Dusek: How long did it take you to figure out subtleties like that?
Ogilvy: The first lap around the course you work out about half of them because they are so obvious. Like the third green, it’s so obvious that you don’t want to be short, you’d rather be just over the back, and it’s very clear when you get there. But that’s one of the simpler greens at Augusta because it’s all on one plane, with one tilt and an obvious low side. But a lot of them are like the fourth, fifth, sixth and seventh, wherein if you move the pin to a different spot, all of a sudden the hole completely changes. Those ones take years to work out. The best way to learn is to play a hole with a certain pin, and then miss it in the wrong spot. Like, everyone tells you before your first practice round not to miss the first green long and you’re like yeah, okay, I won’t miss long. Then you miss it long, over the back, and it’s so hard that you’ll never do it again. It burns in, and they kind of fill in like that, really.

I’ve played 50 or 60 rounds around there, probably, and I’m sure I don’t know the half of it. Every time I play with Fred Couples, Phil Mickelson or Ernie Els or someone like that who has been there a lot, I learn something new.

Dusek: What’s the hardest green?
Ogilvy: 14. It’s not hard to understand, but it’s just really, really hard. There are a couple of really penal pins, especially the pins on the left. It’s always difficult to hit onto the green on the right-hand side, which is kind of the easy pin, but shallow. It’s not hard to figure out, but it drives people crazy.

The 10th green at Augusta National Golf Club

Behind the 10th green at Augusta National Golf Club. (David Dusek/Golfweek)

The hardest one to figure out is 10. It has an obvious tilt from back-right to front-left, but there are also a lot of little waves in it. It’s always in the shade, almost never totally in the sun, so it has got those pine-tree shadows going across it. It’s also incredibly fast. Everything about it doesn’t work out to your eyes.

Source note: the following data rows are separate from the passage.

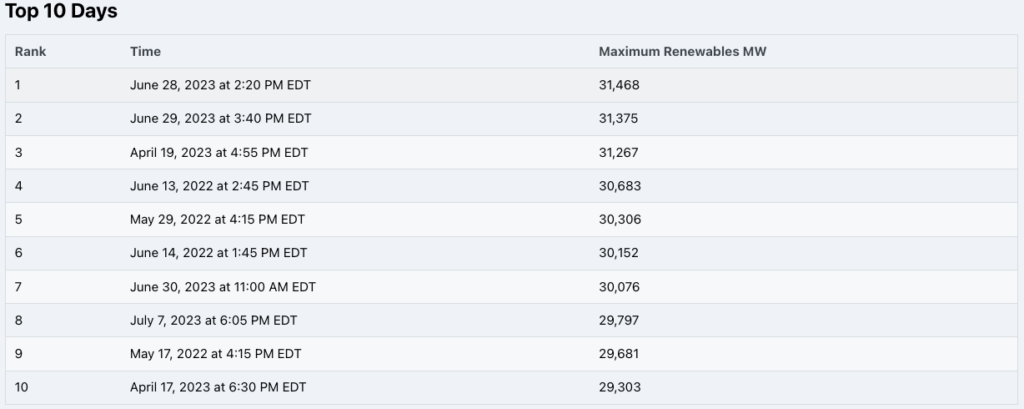Click the May 29, 2022 time cell
Viewport: 1024px width, 409px height.
[217, 220]
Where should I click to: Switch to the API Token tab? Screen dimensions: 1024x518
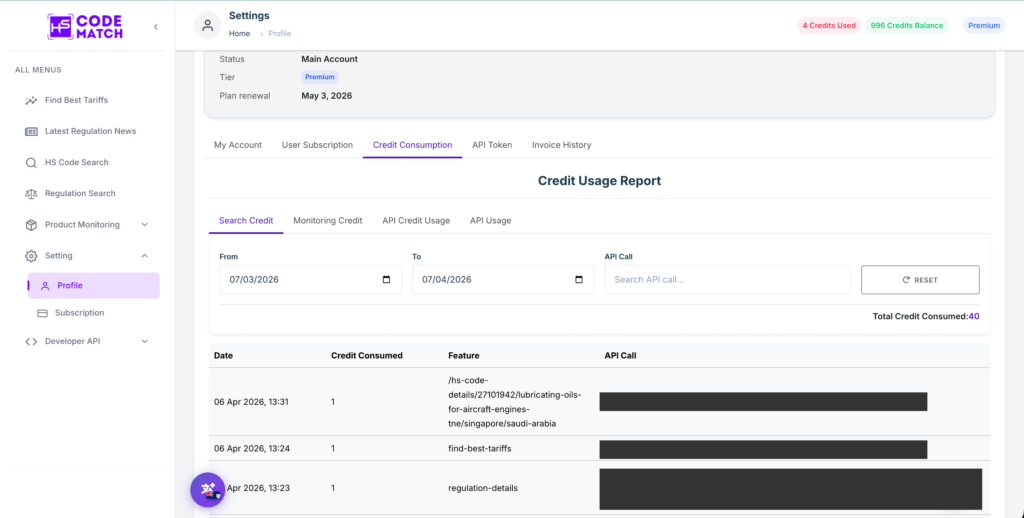[492, 145]
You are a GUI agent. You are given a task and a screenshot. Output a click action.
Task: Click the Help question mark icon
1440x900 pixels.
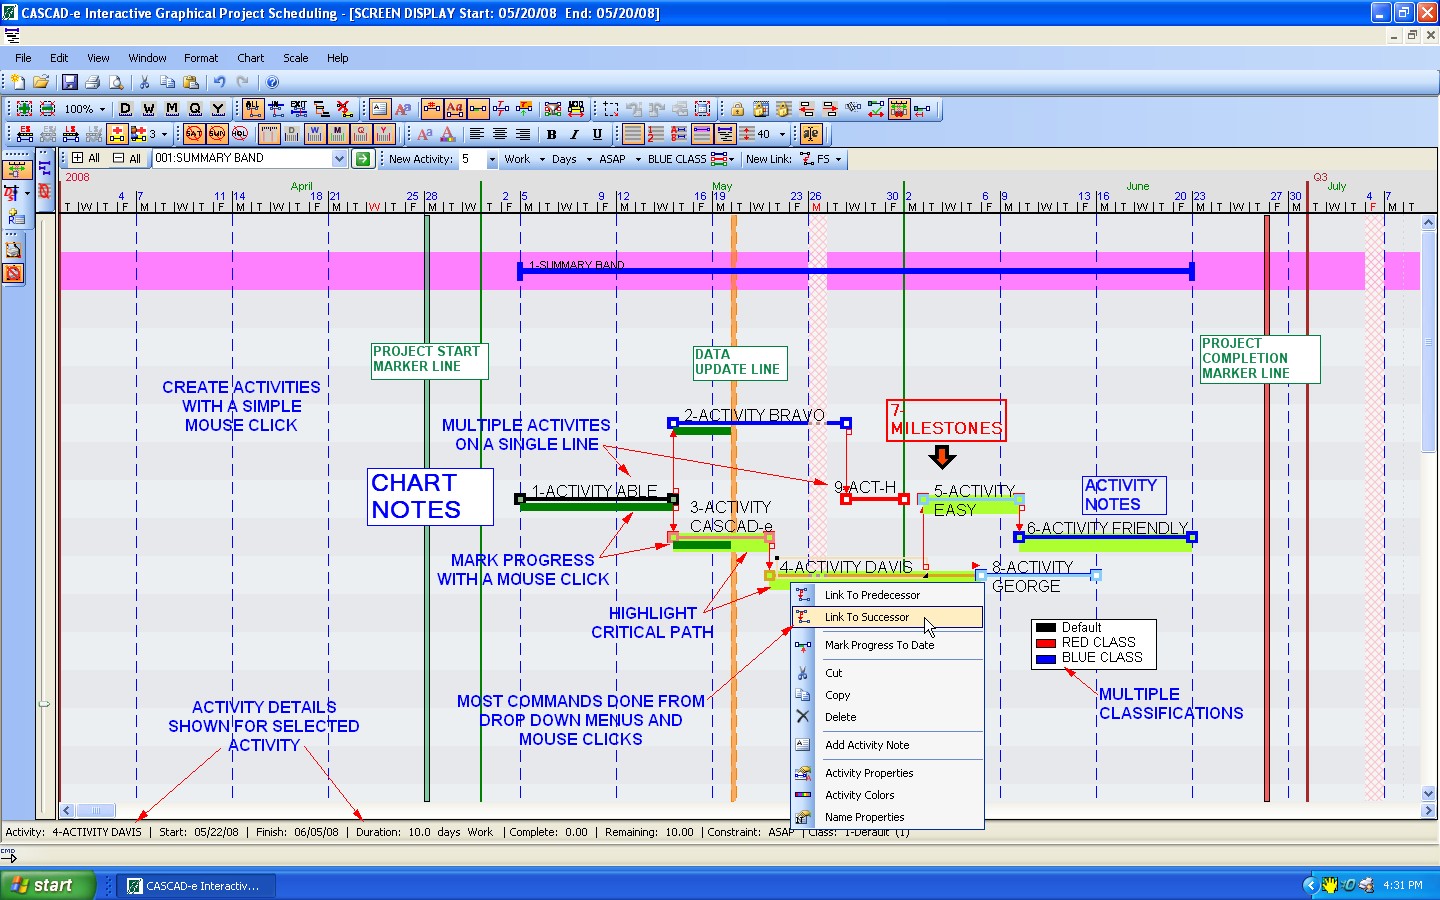(x=272, y=82)
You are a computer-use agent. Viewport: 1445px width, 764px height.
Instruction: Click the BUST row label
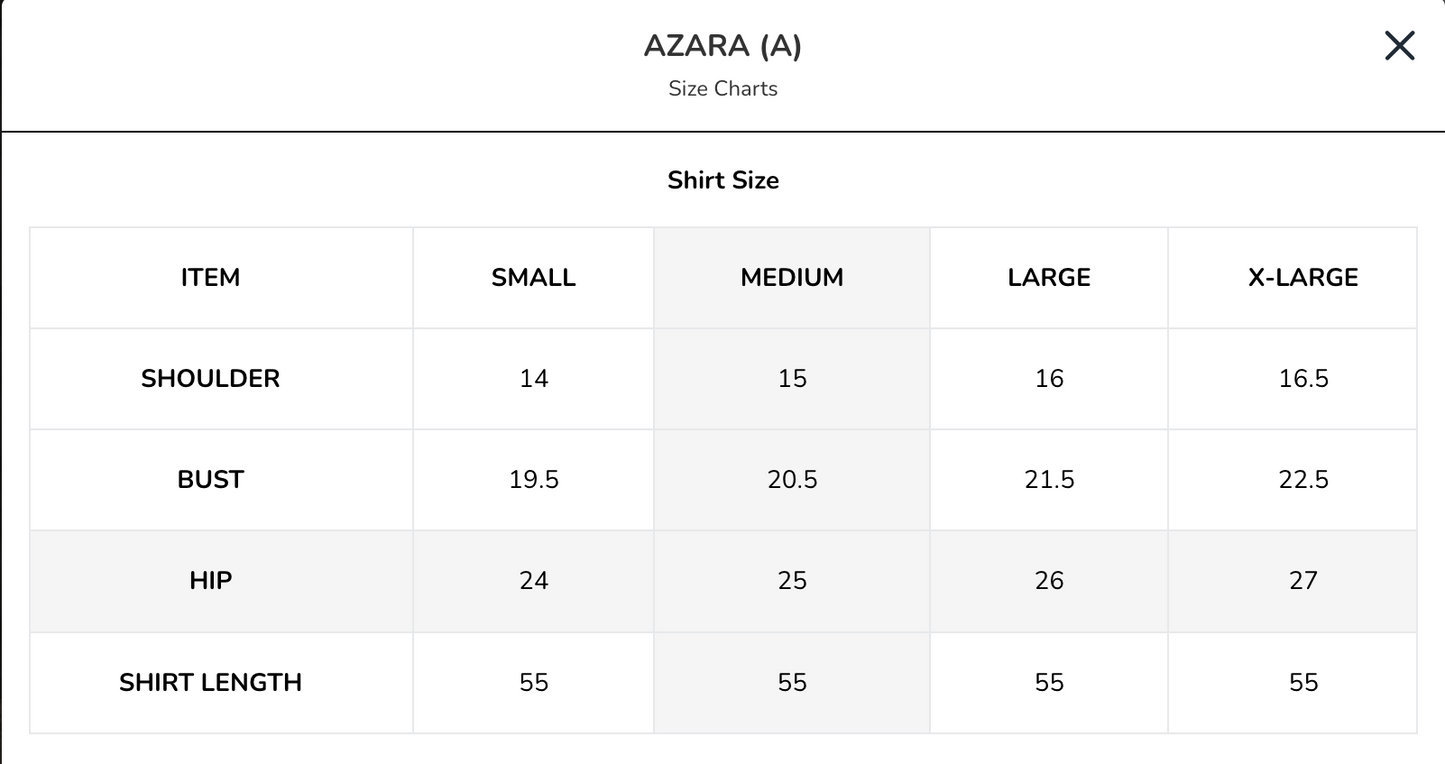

Dusek: How often when you are putting at Augusta National will you find yourself not trying to make it, but rather, trying to leave a stress-free second putt?
Ogilvy: All the time. You’re not actively trying to not hole it, but you may be trying to hit it in such a way that if it does not go in, it will very likely stop next to the hole. You have to make that assessment at Augusta on almost every putt over a certain distance. Every little bit closer you get to playing the correct line to hole it opens up a whole window of bad things that can happen. You can putt it off the green sometimes. Like that putt on nine on Sunday when the pin is front-left. That’s a putt that you lay up. You can put 3 feet of break on it and try to make it, but if it misses it’s going to go off the green. But if you horizontally putt straight toward the clubhouse, it can bounce off the fringe, dribble down and stop within 2 feet every time. That’s one of those putts that you never try to hole. It would be great if you did, but you’re just hoping that you don’t putt it off the green.

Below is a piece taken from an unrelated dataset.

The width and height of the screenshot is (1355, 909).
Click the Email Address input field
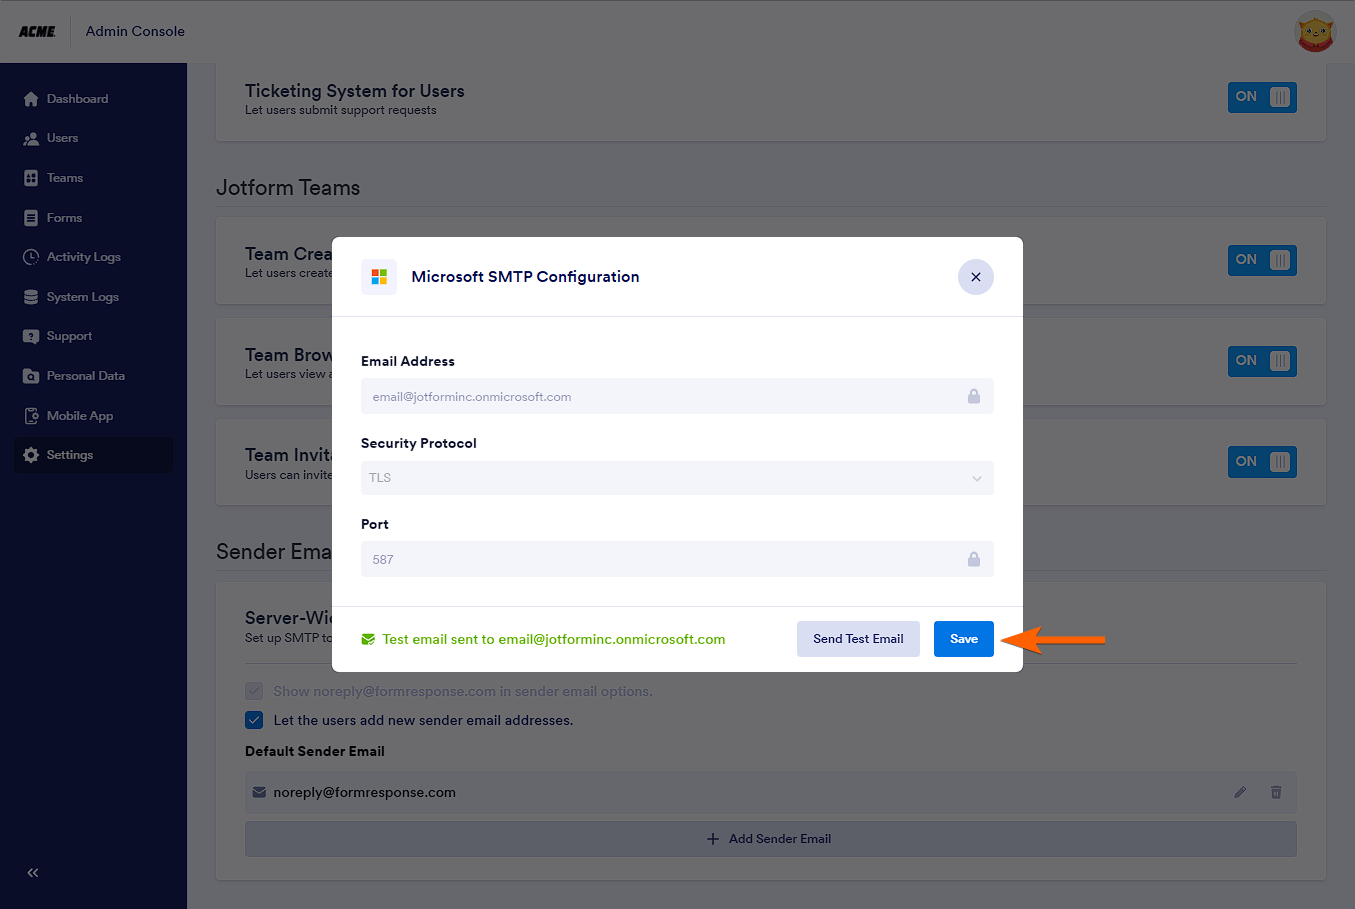[660, 397]
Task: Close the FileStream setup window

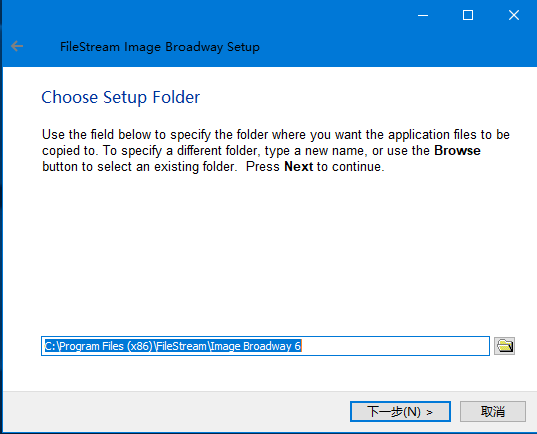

Augusta National's ninth green

After hitting up to the ninth green, the severe slope makes putting extremely tricky. (David Dusek/Golfweek)

Dusek: The greens are so good, and roll so well, that if a player misses he knows that it is his fault. So in a way, does taking the variable of inconsistent green off the table put more pressure on you, the player?
Ogilvy: When we are at Pebble Beach or on the West Coast and the poa annua greens start to flower in the afternoon or there are footprints at the end of the day when they are soft, that creates a different sort of stress that’s out of your control. That creates anxiety. At Augusta, the greens are so perfect that you know if you read it right and hit it right, the ball is going in the hole. The green surface is not going to keep the ball from going in. I think that’s a reason why great putters thrive there, they know it’s all on them. They take on the challenge.